Response Assessment: Monitoring Parameters and Molecular Testing Integration

Opinion
Video

Panelists discuss how to monitor patients on JAK inhibitors, including blood count checks every 1 to 2 weeks initially, baseline spleen imaging with follow-up at 3 to 6 months, and symptom burden assessment.

This segment explores the role of pacritinib in myelofibrosis treatment and factors influencing JAK inhibitor selection. Dr Rampal describes pacritinib as a valuable addition to the treatment arsenal, particularly for patients with profound thrombocytopenia. For the case patient with relatively high platelets, pacritinib wouldn’t be the first choice unless other JAK inhibitors were contraindicated. However, if the patient’s platelets dropped dramatically requiring dose attenuation of their current JAK inhibitor, pacritinib would be an excellent alternative since it can be used at full dose regardless of platelet count.

When discussing patient-specific factors in JAK inhibitor selection, Dr. Rampal highlights that pacritinib and fedratinib have notable gastrointestinal toxicities that typically diminish over time. Fedratinib carries a black box warning for Wernicke encephalopathy, while ruxolitinib and momelotinib are associated with secondary malignancies and infections, possibly due to JAK1 inhibition. These considerations are particularly important for patients with latent tuberculosis or recurrent zoster infections.

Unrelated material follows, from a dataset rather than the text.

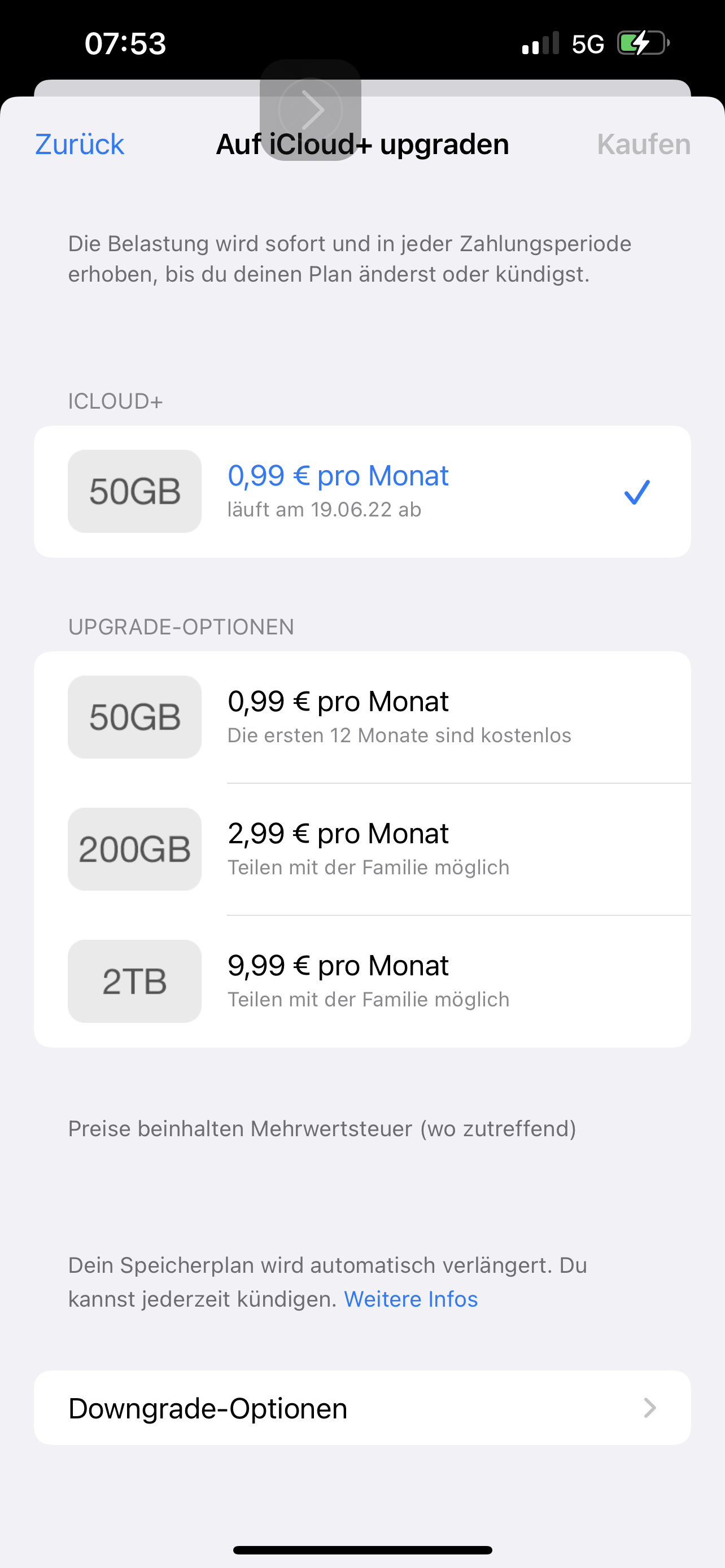The image size is (725, 1568).
Task: Expand the Downgrade-Optionen chevron
Action: 649,1408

For monitoring patients on JAK inhibitors, Dr Rampal recommends checking blood counts every 1 to 2 weeks initially due to expected cytopenias. Baseline spleen imaging with follow-up at 3 and 6 months is important since spleen reduction correlates with survival. Prior to starting ruxolitinib, he advises checking for latent tuberculosis and ensuring patients have received shingles vaccination. Dr Vachhani adds that baseline imaging is valuable since physical exams may miss the full extent of splenomegaly, and standardized symptom assessment tools like MPN-SAF forms help quantify symptom burden objectively.